#### [Supplied material]
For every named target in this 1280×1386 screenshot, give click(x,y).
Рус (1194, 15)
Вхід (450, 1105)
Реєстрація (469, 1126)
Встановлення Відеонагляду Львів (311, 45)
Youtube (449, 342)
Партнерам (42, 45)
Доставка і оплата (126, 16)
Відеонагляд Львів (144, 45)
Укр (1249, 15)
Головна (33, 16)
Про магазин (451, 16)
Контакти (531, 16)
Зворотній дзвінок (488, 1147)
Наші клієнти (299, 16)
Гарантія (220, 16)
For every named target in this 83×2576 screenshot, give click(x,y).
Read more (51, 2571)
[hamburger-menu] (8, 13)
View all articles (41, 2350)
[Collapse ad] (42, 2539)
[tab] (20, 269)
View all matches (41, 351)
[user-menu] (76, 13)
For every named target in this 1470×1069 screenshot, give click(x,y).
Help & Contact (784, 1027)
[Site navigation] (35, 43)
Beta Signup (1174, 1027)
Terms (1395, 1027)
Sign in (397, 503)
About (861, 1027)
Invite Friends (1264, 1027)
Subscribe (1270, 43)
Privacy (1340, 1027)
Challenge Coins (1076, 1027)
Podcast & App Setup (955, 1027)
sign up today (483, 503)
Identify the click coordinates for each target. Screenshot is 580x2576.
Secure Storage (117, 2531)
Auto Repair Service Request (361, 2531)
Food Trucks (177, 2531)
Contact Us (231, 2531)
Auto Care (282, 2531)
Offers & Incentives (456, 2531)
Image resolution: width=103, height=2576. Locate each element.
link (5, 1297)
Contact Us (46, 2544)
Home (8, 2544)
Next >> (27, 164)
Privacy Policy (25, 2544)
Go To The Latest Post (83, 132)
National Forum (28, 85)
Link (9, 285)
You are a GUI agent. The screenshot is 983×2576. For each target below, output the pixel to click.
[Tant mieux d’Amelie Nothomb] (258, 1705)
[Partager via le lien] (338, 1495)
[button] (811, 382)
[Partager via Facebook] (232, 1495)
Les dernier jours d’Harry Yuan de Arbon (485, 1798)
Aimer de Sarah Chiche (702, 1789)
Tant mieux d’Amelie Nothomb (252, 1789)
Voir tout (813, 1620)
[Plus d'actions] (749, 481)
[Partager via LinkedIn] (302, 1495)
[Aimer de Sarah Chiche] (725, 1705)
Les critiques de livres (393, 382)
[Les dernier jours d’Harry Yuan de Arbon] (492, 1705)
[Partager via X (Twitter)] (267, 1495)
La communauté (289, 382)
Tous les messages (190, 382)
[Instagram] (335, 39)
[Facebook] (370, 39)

#### [Work order]
All lines in the listing above that contain "every" should be shown.

#### [Solution to this task]
For every named target in this 1280×1386 screenshot, give click(x,y).
For every named target in this 83×2576 screenshot, give click(x,y).
For every named target in this 1470×1069 screenshot, give click(x,y).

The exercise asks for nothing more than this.